Using the listing below, print exactly everything from the line with "Click the orange amazon.com color dot" down to the line with "You are a computer-use agent. Viewport: 734px", both included, and nothing more.

**PROVIDED DATA:**
* * *

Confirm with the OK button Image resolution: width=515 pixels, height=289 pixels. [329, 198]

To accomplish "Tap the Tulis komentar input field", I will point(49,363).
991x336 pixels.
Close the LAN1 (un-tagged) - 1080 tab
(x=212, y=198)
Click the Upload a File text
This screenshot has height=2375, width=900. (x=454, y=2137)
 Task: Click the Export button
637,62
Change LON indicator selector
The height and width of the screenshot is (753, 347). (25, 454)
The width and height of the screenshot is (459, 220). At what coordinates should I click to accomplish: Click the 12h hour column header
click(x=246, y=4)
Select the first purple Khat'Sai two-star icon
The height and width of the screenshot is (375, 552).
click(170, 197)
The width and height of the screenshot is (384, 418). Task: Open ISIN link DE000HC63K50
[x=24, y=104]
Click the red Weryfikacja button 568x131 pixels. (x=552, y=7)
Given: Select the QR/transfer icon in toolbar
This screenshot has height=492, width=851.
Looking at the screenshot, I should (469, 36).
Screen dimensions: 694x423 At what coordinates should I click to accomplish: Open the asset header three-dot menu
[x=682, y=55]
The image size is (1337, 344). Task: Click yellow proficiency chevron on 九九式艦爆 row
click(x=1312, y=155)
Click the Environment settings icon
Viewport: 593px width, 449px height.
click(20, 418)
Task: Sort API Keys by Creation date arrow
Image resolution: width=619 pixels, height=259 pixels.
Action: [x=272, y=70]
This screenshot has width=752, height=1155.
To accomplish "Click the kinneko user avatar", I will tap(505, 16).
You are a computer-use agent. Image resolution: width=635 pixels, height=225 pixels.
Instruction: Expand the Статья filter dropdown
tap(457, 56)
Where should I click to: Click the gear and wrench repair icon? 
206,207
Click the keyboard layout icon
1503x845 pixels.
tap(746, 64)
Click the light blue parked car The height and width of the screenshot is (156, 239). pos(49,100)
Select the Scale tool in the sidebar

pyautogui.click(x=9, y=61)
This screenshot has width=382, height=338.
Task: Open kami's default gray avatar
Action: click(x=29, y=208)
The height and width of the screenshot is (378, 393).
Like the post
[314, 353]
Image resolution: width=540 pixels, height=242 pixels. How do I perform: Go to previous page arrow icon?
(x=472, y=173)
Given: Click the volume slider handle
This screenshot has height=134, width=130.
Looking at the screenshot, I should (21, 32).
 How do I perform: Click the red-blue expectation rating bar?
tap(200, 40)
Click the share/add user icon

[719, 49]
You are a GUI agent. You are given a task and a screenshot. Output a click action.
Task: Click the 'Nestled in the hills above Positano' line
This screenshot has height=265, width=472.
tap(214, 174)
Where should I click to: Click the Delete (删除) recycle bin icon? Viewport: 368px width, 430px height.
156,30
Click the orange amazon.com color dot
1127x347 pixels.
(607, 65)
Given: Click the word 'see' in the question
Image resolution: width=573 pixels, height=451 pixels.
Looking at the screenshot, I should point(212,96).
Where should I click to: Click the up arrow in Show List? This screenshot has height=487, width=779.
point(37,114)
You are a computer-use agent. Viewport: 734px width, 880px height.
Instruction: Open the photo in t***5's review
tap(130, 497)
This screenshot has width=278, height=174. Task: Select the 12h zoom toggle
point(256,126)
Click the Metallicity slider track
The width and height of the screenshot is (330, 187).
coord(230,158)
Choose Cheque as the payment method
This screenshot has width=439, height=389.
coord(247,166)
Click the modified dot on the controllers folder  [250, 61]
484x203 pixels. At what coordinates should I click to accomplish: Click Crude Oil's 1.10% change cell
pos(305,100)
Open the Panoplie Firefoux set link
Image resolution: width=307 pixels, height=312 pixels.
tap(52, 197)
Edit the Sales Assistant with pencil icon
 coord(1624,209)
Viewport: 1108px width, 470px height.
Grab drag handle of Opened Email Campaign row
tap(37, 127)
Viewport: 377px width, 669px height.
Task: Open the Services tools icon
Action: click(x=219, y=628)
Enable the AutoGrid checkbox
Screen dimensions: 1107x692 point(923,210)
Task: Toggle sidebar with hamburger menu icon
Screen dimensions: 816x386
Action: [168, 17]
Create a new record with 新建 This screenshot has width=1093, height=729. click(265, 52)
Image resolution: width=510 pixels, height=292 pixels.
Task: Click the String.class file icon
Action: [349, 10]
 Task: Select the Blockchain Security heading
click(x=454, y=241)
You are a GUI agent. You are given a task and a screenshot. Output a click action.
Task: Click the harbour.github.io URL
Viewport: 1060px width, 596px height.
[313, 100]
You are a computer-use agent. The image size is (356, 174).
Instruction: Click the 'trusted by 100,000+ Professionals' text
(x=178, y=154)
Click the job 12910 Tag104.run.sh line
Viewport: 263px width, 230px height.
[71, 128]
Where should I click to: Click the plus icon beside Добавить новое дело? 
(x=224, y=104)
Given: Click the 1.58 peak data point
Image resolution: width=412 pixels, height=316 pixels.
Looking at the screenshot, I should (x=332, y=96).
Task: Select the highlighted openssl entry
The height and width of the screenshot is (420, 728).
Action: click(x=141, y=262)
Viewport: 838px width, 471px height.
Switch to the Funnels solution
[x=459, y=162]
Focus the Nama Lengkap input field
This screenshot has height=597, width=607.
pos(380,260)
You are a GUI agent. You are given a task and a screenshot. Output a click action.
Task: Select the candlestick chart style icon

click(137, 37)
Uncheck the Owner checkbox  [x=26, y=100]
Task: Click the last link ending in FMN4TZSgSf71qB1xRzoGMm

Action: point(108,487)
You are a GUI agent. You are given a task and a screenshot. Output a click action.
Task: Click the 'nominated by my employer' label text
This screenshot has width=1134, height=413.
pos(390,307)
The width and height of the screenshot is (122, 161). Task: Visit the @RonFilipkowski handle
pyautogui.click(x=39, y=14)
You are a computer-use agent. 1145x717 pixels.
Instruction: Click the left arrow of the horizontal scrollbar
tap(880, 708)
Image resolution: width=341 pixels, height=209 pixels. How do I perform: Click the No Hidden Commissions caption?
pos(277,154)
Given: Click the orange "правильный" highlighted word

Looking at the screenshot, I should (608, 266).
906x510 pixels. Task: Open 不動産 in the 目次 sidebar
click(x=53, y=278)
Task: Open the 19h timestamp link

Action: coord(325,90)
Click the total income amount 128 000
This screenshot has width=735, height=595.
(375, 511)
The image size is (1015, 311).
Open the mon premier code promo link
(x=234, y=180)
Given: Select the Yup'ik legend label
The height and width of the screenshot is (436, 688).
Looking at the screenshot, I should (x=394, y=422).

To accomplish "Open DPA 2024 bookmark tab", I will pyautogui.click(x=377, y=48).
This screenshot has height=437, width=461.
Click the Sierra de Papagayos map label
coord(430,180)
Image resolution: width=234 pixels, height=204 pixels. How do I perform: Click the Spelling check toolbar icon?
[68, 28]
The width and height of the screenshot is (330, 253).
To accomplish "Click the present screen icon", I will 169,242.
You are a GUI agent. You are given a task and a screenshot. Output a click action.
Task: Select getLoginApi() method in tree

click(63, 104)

* * *

**TASK ANSWER:**
Click the orange amazon.com color dot
1127x347 pixels.
(607, 65)
Given: Click the word 'see' in the question
Image resolution: width=573 pixels, height=451 pixels.
Looking at the screenshot, I should point(212,96).
Where should I click to: Click the up arrow in Show List? This screenshot has height=487, width=779.
point(37,114)
You are a computer-use agent. Viewport: 734px width, 880px height.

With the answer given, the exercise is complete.